Metadata-Version: 2.1
Name: monet-pytorch
Version: 1.1.0
Summary: Pytorch implementation of Multi-Object Network(MONet)
Home-page: https://github.com/Michedev/MONet-pytorch
License: MIT
Keywords: deep learning,pytorch,monet,neural network,artificial intelligence
Author: mikedev
Author-email: mik3dev@gmail.com
Requires-Python: >=3.9,<4.0
Classifier: Development Status :: 5 - Production/Stable
Classifier: Intended Audience :: Developers
Classifier: Intended Audience :: Science/Research
Classifier: License :: OSI Approved :: MIT License
Classifier: Programming Language :: Python :: 3
Classifier: Programming Language :: Python :: 3.10
Classifier: Programming Language :: Python :: 3.9
Classifier: Topic :: Scientific/Engineering :: Artificial Intelligence
Requires-Dist: hydra-core (>=1.2.0,<2.0.0)
Requires-Dist: path (>=15.0,<=16.4.0)
Requires-Dist: torch (>=1.8,<=1.12.0)
Project-URL: Repository, https://github.com/Michedev/MONet-pytorch
Description-Content-Type: text/markdown

# Pytorch MONet implementation

[![Python build package and test](https://github.com/Michedev/MONet-pytorch/actions/workflows/build-and-test.yaml/badge.svg)](https://github.com/Michedev/MONet-pytorch/actions/workflows/build-and-test.yaml)
![PyPI - Python Version](https://img.shields.io/pypi/pyversions/monet-pytorch)
![PyPI - Downloads](https://img.shields.io/pypi/dm/monet-pytorch)
![PyPI - Status](https://img.shields.io/pypi/status/monet-pytorch)


Pytorch implementation of [Multi-Object Network(MONet)](https://arxiv.org/abs/1901.11390)

![monet_architecture](https://user-images.githubusercontent.com/12683228/179543891-11392837-a5a1-4f8d-b601-72525f208fe0.png)


# How to install

You can install through pip with the following command

    pip install monet-pytorch

or clone this repository locally and install with [poetry](https://python-poetry.org/)

    git clone https://github.com/Michedev/MONet-pytorch
    cd MONet-pytorch
    poetry install
## How to use

The package comes with a set of predefined configurations based on paper specifications, namely _monet_ and _monet-iodine_ (MONet as defined in IODINE paper).

    from monet_pytorch import Monet
    
    monet = Monet.from_config(model='monet')

There is also another custom architecture _monet-lightweight_ which has less parameters than the original ones.

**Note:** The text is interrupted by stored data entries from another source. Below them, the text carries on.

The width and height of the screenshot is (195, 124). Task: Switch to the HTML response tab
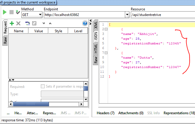(96, 49)
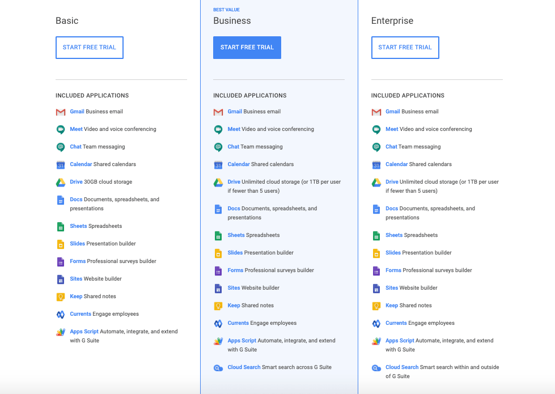The height and width of the screenshot is (394, 555).
Task: Start a free trial of the Basic plan
Action: coord(89,48)
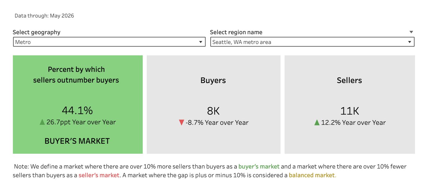Click the green up triangle beside 12.2%
The width and height of the screenshot is (433, 185).
(317, 122)
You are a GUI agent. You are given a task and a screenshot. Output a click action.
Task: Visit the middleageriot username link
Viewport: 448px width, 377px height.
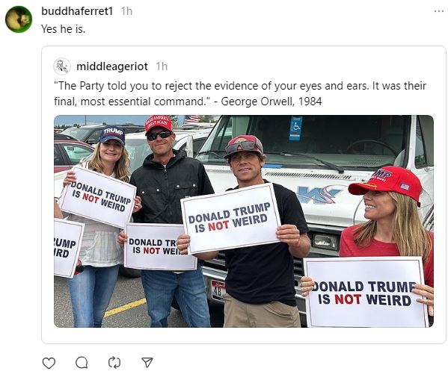(x=112, y=66)
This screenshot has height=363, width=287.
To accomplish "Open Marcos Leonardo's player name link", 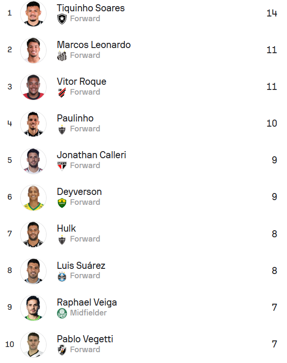I will coord(93,45).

Furthermore, the model architecture slightly changes based on the dataset (e.g. U-Net blocks) 
picked between the ones cited in MONet paper (_CLEVR 6, Multidsprites colored on colored, 
Multidsprited colored on grayscale, Tetrominoes_). 

    from monet_pytorch import Monet
    
    monet = Monet.from_config(model='monet', dataset='tetrominoes')


In alternative, you can set custom dataset parameters through the function arguments

    from monet_pytorch import Monet
    
    monet = Monet.from_config(model='monet', dataset_width=48, dataset_height=48, scene_max_objects=6)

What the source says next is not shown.